#### Dataset entries:
★ ★ ★ ★ ★
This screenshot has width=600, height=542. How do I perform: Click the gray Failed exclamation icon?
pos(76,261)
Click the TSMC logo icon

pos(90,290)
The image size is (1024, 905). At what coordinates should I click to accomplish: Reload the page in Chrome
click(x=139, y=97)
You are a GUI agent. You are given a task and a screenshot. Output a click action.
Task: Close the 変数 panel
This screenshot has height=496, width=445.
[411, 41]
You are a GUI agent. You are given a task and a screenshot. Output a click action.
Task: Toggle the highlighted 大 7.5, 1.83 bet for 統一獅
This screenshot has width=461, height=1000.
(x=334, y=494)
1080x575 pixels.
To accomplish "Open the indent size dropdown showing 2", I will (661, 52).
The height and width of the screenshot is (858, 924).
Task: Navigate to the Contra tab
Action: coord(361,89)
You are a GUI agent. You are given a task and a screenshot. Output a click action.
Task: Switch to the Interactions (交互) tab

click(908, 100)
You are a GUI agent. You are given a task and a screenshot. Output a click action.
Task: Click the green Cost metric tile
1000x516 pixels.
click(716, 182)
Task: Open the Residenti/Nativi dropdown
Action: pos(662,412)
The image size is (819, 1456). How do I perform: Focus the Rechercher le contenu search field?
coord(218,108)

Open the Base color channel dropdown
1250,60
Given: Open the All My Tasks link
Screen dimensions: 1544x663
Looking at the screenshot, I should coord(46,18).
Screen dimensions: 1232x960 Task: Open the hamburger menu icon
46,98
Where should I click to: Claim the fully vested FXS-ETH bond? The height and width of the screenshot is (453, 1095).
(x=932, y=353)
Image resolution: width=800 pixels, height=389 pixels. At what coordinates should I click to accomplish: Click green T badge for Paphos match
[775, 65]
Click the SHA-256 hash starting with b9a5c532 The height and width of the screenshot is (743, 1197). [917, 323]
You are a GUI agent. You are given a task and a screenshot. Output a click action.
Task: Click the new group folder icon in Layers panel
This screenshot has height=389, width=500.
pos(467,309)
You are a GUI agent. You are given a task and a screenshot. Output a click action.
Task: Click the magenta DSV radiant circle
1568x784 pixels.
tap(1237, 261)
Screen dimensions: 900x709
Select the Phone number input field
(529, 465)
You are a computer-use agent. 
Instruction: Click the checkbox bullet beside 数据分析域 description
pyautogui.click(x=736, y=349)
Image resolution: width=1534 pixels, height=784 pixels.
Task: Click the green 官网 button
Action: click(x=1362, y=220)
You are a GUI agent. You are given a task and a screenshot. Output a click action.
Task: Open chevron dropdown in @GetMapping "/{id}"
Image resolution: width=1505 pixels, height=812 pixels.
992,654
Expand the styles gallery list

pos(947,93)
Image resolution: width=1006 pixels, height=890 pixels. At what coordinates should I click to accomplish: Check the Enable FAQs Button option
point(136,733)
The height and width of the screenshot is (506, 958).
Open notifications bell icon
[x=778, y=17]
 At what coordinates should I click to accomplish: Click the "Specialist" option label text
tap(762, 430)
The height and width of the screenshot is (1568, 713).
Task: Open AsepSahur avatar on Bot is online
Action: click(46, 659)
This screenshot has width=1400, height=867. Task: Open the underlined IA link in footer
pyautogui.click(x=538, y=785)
★ ★ ★ ★ ★
#### REQUIREMENT:
Repeat the entries exactly, all of them.

#### EXPECTED OUTPUT:
This screenshot has width=600, height=542. How do I perform: Click the gray Failed exclamation icon?
pos(76,261)
Click the TSMC logo icon

pos(90,290)
The image size is (1024, 905). At what coordinates should I click to accomplish: Reload the page in Chrome
click(x=139, y=97)
You are a GUI agent. You are given a task and a screenshot. Output a click action.
Task: Close the 変数 panel
This screenshot has height=496, width=445.
[411, 41]
You are a GUI agent. You are given a task and a screenshot. Output a click action.
Task: Toggle the highlighted 大 7.5, 1.83 bet for 統一獅
This screenshot has width=461, height=1000.
(x=334, y=494)
1080x575 pixels.
To accomplish "Open the indent size dropdown showing 2", I will (661, 52).
The height and width of the screenshot is (858, 924).
Task: Navigate to the Contra tab
Action: coord(361,89)
You are a GUI agent. You are given a task and a screenshot. Output a click action.
Task: Switch to the Interactions (交互) tab

click(908, 100)
You are a GUI agent. You are given a task and a screenshot. Output a click action.
Task: Click the green Cost metric tile
1000x516 pixels.
click(716, 182)
Task: Open the Residenti/Nativi dropdown
Action: pos(662,412)
The image size is (819, 1456). How do I perform: Focus the Rechercher le contenu search field?
coord(218,108)

Open the Base color channel dropdown
1250,60
Given: Open the All My Tasks link
Screen dimensions: 1544x663
Looking at the screenshot, I should coord(46,18).
Screen dimensions: 1232x960 Task: Open the hamburger menu icon
46,98
Where should I click to: Claim the fully vested FXS-ETH bond? The height and width of the screenshot is (453, 1095).
(x=932, y=353)
Image resolution: width=800 pixels, height=389 pixels. At what coordinates should I click to accomplish: Click green T badge for Paphos match
[775, 65]
Click the SHA-256 hash starting with b9a5c532 The height and width of the screenshot is (743, 1197). [917, 323]
You are a GUI agent. You are given a task and a screenshot. Output a click action.
Task: Click the new group folder icon in Layers panel
This screenshot has height=389, width=500.
pos(467,309)
You are a GUI agent. You are given a task and a screenshot. Output a click action.
Task: Click the magenta DSV radiant circle
1568x784 pixels.
tap(1237, 261)
Screen dimensions: 900x709
Select the Phone number input field
(529, 465)
You are a computer-use agent. 
Instruction: Click the checkbox bullet beside 数据分析域 description
pyautogui.click(x=736, y=349)
Image resolution: width=1534 pixels, height=784 pixels.
Task: Click the green 官网 button
Action: click(x=1362, y=220)
You are a GUI agent. You are given a task and a screenshot. Output a click action.
Task: Open chevron dropdown in @GetMapping "/{id}"
Image resolution: width=1505 pixels, height=812 pixels.
992,654
Expand the styles gallery list

pos(947,93)
Image resolution: width=1006 pixels, height=890 pixels. At what coordinates should I click to accomplish: Check the Enable FAQs Button option
point(136,733)
The height and width of the screenshot is (506, 958).
Open notifications bell icon
[x=778, y=17]
 At what coordinates should I click to accomplish: Click the "Specialist" option label text
tap(762, 430)
The height and width of the screenshot is (1568, 713).
Task: Open AsepSahur avatar on Bot is online
Action: click(46, 659)
This screenshot has width=1400, height=867. Task: Open the underlined IA link in footer
pyautogui.click(x=538, y=785)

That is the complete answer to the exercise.